In this post I will be installing and configuring the Active Directory Federation Services [AD FS] server role. AD FS is able to provide Single-Sign-On [SSO] capabilities to multiple web application using a single Active Directory account.
vBoring Blog Series:
- How to setup Microsoft Active Directory Federation Services [AD FS]
- How to setup Microsoft Web Application Proxy
Install the AD FS Server Role:
Open Server Manager and click Manage -> Add Roles and Features:
Role-based or feature-based installation should be selected then click Next:
Select the server you want to install this role then click Next:
Note: Web Application Proxy role and AD FS cannot be installed on the same computer.
Select Active Directory Federation Services then click Next:
No additional Features are needed. Click Next:
The AD FS role does not required a reboot. Click Install:
Once complete click Close:
Back on Server Manager under Notifications click the message Configure the federation service on this server:
Since this is our first AD FS server select the first option then click Next:
Ensure the account you are logged into has Active Directory Domain Admin permissions. If not then click Change. Click Next to continue:
SSL Certificate: On the drop down menu you will see the certificates installed on the server. You can use the default self signed or use one you create. I have a wildcard certificate I bought from StartSSL, I am going to use it by clicking Import and selecting it. Ensure you have it in .PFX format.
Federation Service Name: Give your AD FS a FQDN name.
Federation Service Display Name: Enter a display name
Click Next to proceed:
Note about Federation Service Name: If you are installing AD FS on a Domain Controller or want to use a different FQDN for AD FS than the server you will need to ensure the name you enter has a DNS Record created.
Since this is my home lab I am putting AD FS on my Domain Controller and needed to create a DNS entry.
Note about SSL Certificate: If you imported a certificate you will see it added to your Personal Certificates.
On the Specify Service Account tab you may get the following message:
If you want the Wizard to create a Service Account for you then proceed to the PowerShell window below. If you want to create a Service Account manually you can add it by selecting the second option.

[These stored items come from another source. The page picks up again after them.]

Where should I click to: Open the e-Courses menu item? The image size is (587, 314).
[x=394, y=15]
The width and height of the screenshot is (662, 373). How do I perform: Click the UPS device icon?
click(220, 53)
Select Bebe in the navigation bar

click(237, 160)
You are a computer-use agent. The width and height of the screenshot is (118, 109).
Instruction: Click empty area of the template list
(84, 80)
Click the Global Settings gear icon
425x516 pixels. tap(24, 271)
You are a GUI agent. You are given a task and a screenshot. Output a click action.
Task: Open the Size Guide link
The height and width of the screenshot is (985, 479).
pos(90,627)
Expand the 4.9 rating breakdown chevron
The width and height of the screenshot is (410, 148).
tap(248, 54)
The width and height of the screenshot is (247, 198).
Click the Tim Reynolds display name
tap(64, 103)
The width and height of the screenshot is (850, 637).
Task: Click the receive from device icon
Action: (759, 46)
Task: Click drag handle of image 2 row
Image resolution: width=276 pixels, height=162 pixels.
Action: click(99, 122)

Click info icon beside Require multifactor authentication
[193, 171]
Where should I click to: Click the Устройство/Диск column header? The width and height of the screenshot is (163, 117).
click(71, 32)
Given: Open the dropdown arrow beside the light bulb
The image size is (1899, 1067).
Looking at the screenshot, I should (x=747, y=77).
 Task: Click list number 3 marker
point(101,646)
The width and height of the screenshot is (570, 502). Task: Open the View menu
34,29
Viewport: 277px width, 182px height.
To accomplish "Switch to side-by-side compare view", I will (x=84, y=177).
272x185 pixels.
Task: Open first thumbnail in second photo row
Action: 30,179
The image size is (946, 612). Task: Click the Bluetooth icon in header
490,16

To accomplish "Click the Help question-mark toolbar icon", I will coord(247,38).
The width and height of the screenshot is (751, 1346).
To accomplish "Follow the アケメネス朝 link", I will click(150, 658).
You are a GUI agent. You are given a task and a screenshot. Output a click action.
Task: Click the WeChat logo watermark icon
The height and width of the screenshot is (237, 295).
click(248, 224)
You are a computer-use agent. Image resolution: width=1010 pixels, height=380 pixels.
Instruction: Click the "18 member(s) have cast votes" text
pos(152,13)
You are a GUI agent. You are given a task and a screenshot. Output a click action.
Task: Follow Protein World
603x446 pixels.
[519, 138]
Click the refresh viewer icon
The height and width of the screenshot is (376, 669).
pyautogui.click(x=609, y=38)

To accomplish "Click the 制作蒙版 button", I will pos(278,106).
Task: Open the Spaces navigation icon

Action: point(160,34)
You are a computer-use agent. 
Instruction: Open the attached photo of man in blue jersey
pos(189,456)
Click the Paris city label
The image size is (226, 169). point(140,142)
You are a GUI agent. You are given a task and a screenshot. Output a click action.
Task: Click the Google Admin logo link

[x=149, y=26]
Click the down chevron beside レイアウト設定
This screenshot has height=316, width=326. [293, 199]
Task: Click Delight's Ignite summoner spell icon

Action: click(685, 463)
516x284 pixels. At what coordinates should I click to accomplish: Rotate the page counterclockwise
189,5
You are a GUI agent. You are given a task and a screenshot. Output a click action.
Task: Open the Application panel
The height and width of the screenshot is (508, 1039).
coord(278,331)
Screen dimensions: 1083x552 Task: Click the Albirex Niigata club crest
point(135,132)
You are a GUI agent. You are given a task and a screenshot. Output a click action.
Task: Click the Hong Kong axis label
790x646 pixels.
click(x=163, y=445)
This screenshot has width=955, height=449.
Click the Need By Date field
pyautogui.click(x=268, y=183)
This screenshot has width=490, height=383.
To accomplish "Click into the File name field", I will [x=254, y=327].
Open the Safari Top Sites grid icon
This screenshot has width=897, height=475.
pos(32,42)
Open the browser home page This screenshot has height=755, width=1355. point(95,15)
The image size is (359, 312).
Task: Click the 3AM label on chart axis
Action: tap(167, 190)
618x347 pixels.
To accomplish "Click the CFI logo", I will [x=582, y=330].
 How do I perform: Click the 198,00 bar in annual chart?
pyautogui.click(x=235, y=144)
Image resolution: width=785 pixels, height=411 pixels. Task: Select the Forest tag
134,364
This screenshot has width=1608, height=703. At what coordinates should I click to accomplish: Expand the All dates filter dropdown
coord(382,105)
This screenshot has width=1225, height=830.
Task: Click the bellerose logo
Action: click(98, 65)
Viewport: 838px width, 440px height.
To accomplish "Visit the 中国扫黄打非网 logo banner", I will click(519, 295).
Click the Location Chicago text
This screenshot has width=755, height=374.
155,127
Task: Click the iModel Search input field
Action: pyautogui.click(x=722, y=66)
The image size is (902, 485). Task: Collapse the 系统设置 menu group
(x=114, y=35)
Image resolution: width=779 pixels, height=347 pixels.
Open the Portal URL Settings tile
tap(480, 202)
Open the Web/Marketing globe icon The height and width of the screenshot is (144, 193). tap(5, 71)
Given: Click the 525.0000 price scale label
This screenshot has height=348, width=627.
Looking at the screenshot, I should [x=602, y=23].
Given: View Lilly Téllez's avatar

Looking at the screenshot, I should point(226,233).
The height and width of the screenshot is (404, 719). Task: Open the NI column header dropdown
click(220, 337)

Get-Help Add-KdsRootKey – Read about the command
Add-KdsRootKey -EffectiveImmediately – Generate root key
Enter the Service Account you want to use and click Next:
Note: Ensure this user account is added to the local administrators group of your AD FS server. It is required to setup Microsoft Web Application Proxy.
You have the option of using a Windows Internal Database (WID) or SQL Server. If you have a small environment/lab then use WID. If you have a large environment use a SQL database. Click Next:
Note: WID is a limited version of SQL Express that doesn’t have a GUI or management interface. The WID database is a file (SUSDB.dbf) stored in C:\Windows\wid\data\
For additional information about using a SQL Server database click here.
If everything checks out click Configure:
Once complete click Close:
AD FS is now installed and is ready for testing!
How to ensure AD FS is working:
Open a web browser and go to the URL below and click Sign In:
You should get a login box, enter your domain credentials, once logged in you should show the below screen:
You are now ready to use AD FS in your environment!